[R-lang] Re: Random slopes in LME

Sun Feb 20 13:32:22 PST 2011

One other issue I'd like to flag in this discussion of best practices is that, in my experience, it's a relatively common occurrence that a model with the full random effects structure [(A*B | ppt)+(A*B | item)] fails to converge -- and certainly this is even more frequently the case in slightly more complicated factorial designs (e.g., 2 x 3). When the full model fails to converge, of course, the likelihood ratio test isn't valid, and so the model selection problem becomes still less straightforward.

The approach I've often taken in these cases is to examine the random effect estimates of the full model that didn't converge, and to (iteratively) remove the random effect(s) with the lowest estimated variance (while respecting constraints such as never having random slopes for interactions without also having the random slopes for main effects, etc.) until the model converges. But I'm certainly not convinced this is the best solution.

________________________________________

### Job 1
In the post on random slopes, what happens to the likelihood ratio test when the full model fails to converge?
The post on random slopes and the entries that follow it are unrelated material.

### Input data

________________________________________

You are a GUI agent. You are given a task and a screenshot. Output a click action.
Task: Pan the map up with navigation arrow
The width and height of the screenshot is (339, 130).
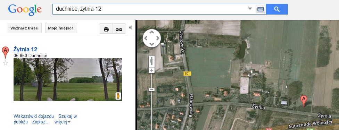point(152,32)
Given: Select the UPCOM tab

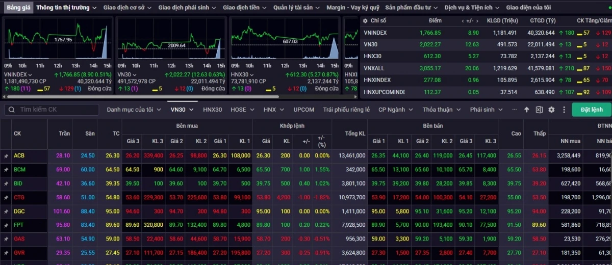Looking at the screenshot, I should [304, 110].
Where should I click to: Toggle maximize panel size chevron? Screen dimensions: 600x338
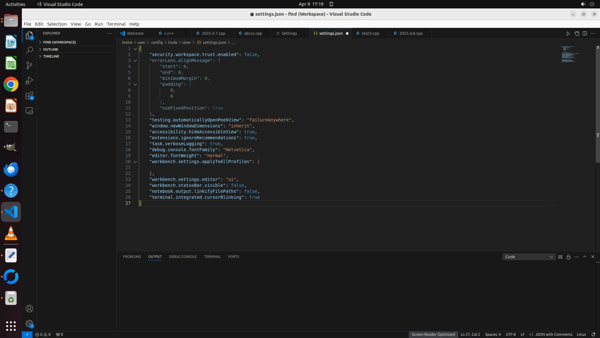click(x=585, y=257)
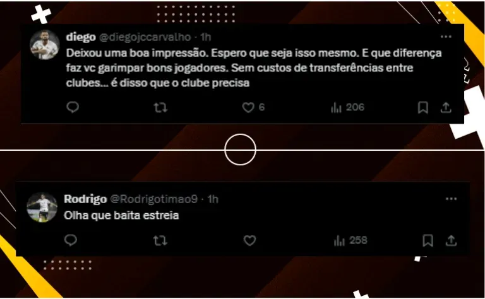The image size is (485, 299).
Task: Bookmark diego's tweet
Action: point(423,107)
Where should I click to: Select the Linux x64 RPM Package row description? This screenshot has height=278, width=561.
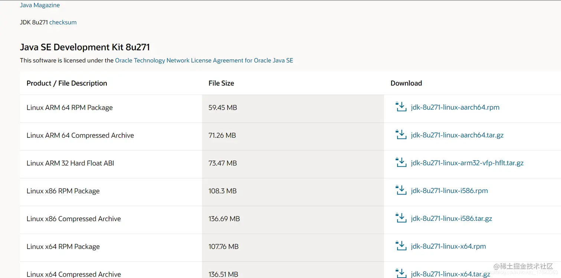coord(63,246)
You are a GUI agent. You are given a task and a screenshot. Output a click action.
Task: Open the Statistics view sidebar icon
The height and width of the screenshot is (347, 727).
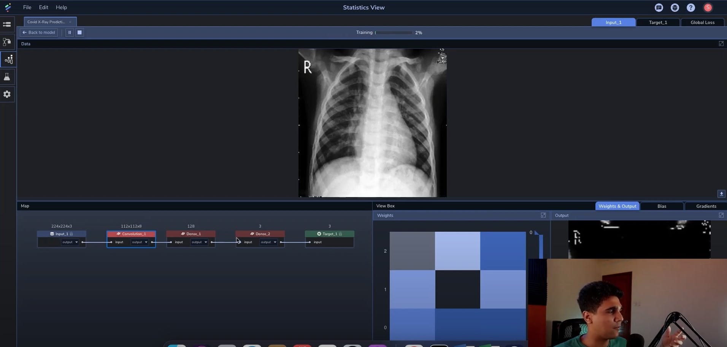coord(8,59)
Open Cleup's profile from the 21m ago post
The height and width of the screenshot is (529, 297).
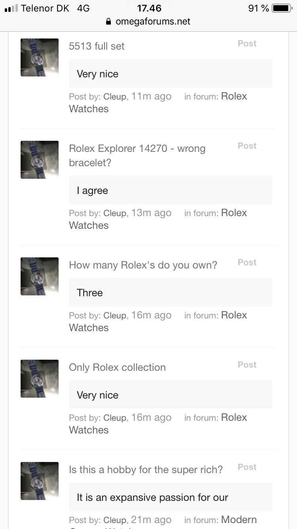click(x=114, y=520)
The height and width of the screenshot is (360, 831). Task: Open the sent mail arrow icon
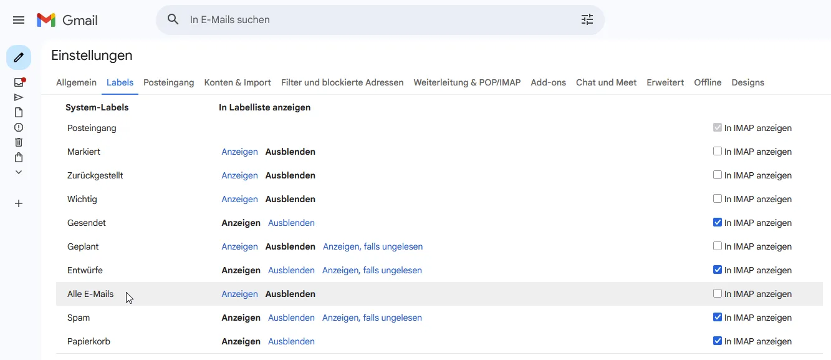coord(19,97)
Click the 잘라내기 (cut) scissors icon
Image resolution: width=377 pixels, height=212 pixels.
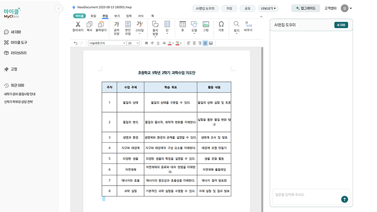click(x=78, y=24)
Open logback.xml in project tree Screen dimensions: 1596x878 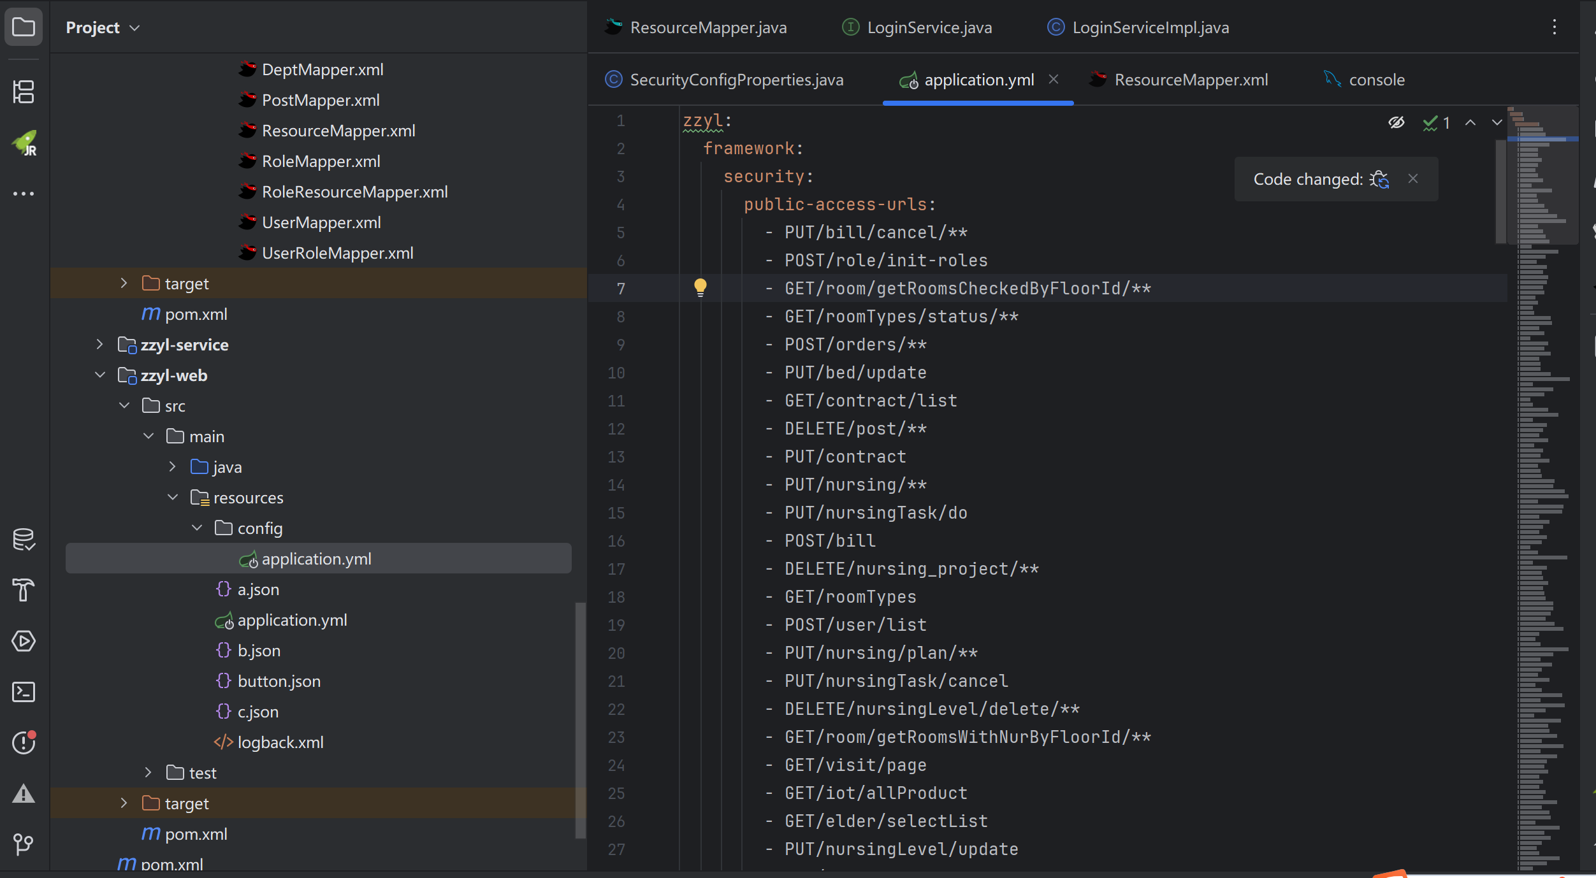[x=280, y=742]
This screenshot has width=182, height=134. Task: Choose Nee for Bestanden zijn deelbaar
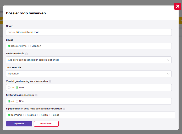(x=17, y=101)
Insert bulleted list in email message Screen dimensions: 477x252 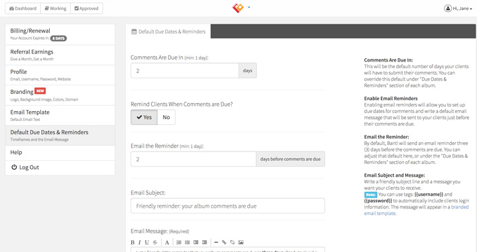coord(187,242)
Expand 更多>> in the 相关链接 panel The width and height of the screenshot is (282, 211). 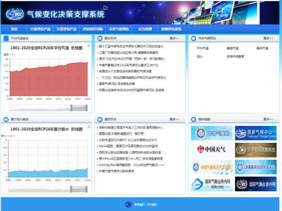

________________________________________

### Job 2
Copy everything in the entries from the first line down to the line containing "coord(63,246)", including both ends, and omit the pictures.

### Task response 1
It is no longer valid.

### Task response 2
You are a GUI agent. You are given a task and a screenshot. Output a click action.
Task: Pan the map up with navigation arrow
The width and height of the screenshot is (339, 130).
point(152,32)
Given: Select the UPCOM tab

Looking at the screenshot, I should [304, 110].
Where should I click to: Toggle maximize panel size chevron? Screen dimensions: 600x338
click(x=585, y=257)
The image size is (485, 299).
Task: Bookmark diego's tweet
Action: point(423,107)
Where should I click to: Select the Linux x64 RPM Package row description? This screenshot has height=278, width=561.
coord(63,246)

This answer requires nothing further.